Las súplicas del Salmo profético que recuerdan al Varón de Dolores de Isaías, suben del corazón herido del crucificado como último aliento de su humanidad agonizante y en la intensidad de Su dolor y el espanto de Su soledad y abandono, Jesús invoca por dos veces a Dios como suyo: “Dios mío, Dios mío” y Dios se muestra totalmente ajeno. El abandono de Jesús en la Cruz, es un misterio emocionante y a la vez consolador, pues en efecto: ¿Quién no se ha sentido abandonado de los hombres y hasta de Dios?.

Jesús mismo, cerró las puertas a toda forma de consuelo que le podían llegar del cielo y la tierra, de Su Padre Soberano y de Sí mismo, porque no había alivio alguno que mitigase la fuerza de sus dolores. Y tanto dolor y sufrimiento ¿por y para qué?, pues como Jesús le manifestó a Nicodemo: “A la manera que Moisés levantó la serpiente en el desierto, así es preciso que sea levantado el Hijo del Hombre, para que todo el que creyere en Él, tenga vida eterna.
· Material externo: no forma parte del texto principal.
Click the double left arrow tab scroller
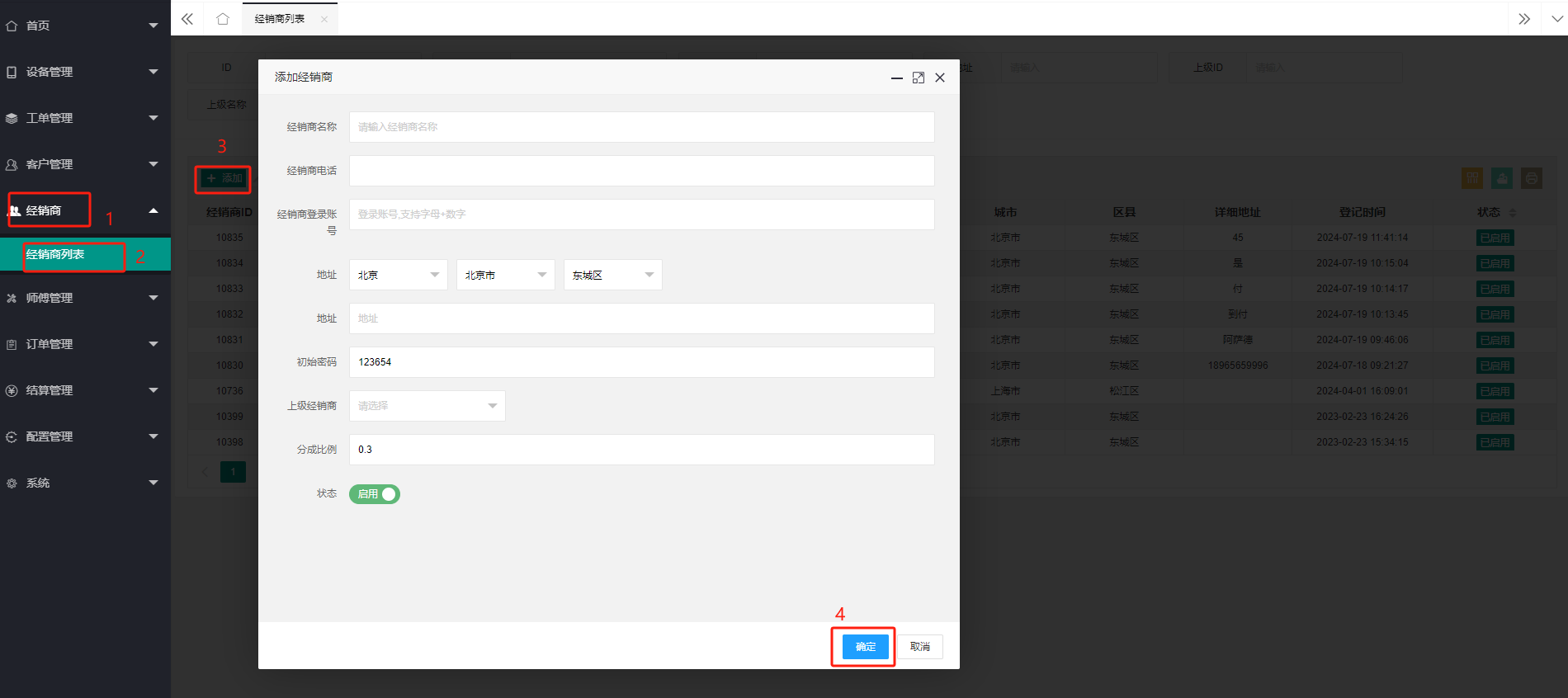This screenshot has height=698, width=1568. point(187,19)
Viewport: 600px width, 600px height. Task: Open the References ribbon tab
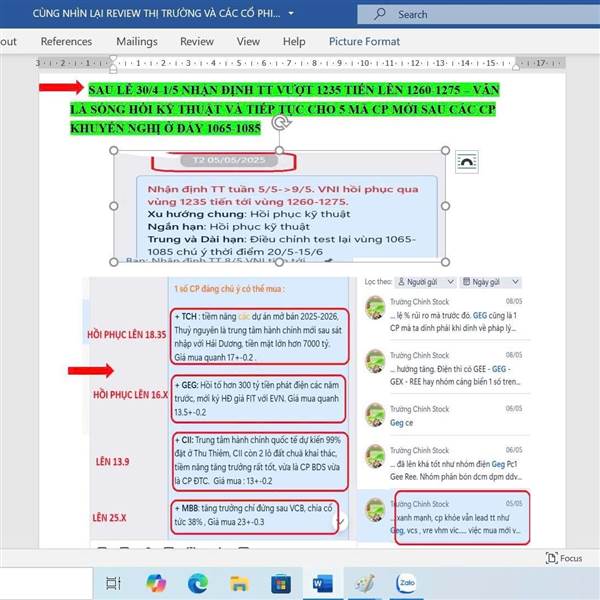(x=66, y=41)
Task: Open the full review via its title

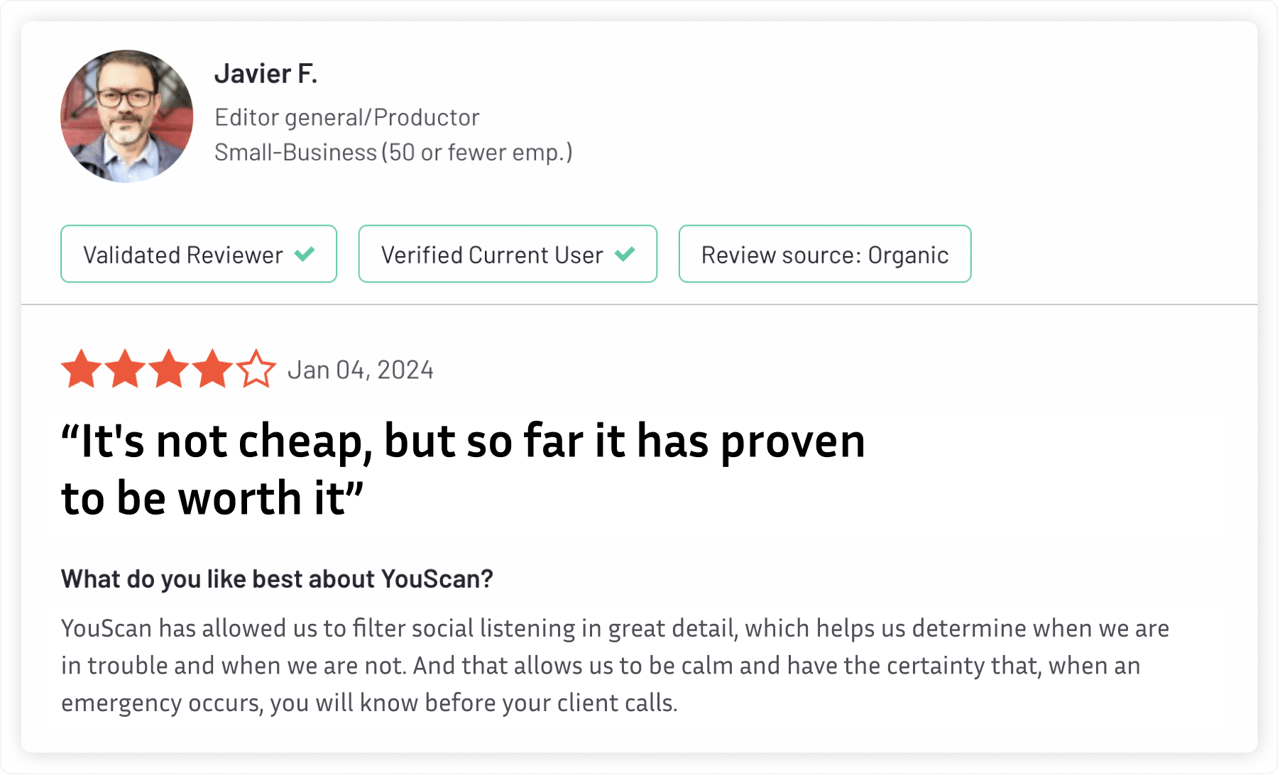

Porque tanto amó Dios al mundo, que le dio Su Unigénito Hijo para que todo el que crea en Él no perezca, sino que tenga la vida eterna, pues Dios no ha enviado a Su Hijo al mundo para que juzgue al mundo, sino para que sea salvado por Él”.

Algunos de los que allí estaban oyéndole decían: “A Elías llama éste”. Luego uno de ellos, tomó una esponja, la empapó de vinagre, la fijó en una caña y le dio de beber. Otros decían: “Deja, veamos si Elías viene a salvarle”. El vinagre que se le dio a beber antes de morir, era un suplemento de crueldad, pues calmando la sed del crucificado se prolongaba Su agonía, lo que era un verdadero acto de sadismo. Este “vinagre”, era una bebida acidulada llamada “posca”, que era una mezcla de agua, huevo y vinagre. ¡Señor Jesucristo, ante Ti me  presento con la pesada carga de mis dolores y sufrimientos. Ten misericordia de mi y ayúdame!.